▶ [The problem]:
Find how many lines in this data contain the string "computer". Respond with only that number.

▶ [Source material]:
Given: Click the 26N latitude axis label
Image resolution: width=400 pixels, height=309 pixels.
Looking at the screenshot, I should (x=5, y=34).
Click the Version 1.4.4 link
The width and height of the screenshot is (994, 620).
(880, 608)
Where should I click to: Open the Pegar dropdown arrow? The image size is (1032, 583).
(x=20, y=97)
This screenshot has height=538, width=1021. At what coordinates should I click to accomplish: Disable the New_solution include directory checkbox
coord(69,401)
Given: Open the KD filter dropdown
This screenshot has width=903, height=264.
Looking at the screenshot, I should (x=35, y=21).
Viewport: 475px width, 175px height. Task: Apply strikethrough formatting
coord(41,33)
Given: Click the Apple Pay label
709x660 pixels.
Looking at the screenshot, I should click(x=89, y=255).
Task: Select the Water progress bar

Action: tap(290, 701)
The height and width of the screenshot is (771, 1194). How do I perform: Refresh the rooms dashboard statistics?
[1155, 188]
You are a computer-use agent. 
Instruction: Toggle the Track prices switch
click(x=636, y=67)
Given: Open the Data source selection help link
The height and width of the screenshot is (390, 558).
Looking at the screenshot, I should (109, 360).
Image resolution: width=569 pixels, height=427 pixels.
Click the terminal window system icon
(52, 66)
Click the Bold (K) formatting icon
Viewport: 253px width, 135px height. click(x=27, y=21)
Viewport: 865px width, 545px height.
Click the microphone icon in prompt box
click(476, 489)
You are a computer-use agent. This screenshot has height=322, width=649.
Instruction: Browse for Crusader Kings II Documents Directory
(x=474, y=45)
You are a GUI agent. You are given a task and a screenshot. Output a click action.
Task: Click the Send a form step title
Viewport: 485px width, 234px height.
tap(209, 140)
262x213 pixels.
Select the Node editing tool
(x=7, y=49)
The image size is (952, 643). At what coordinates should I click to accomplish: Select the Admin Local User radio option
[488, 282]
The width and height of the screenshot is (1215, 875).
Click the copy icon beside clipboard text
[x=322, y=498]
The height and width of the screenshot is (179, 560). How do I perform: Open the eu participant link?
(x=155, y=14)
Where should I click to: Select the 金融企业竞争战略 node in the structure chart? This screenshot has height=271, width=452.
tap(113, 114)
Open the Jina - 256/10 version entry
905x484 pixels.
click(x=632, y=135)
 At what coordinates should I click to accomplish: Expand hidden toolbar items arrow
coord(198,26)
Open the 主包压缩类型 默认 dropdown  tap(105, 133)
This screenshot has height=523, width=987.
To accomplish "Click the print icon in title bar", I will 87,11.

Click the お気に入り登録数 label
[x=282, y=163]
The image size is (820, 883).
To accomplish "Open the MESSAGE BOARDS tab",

▶ [Exercise answer]:
2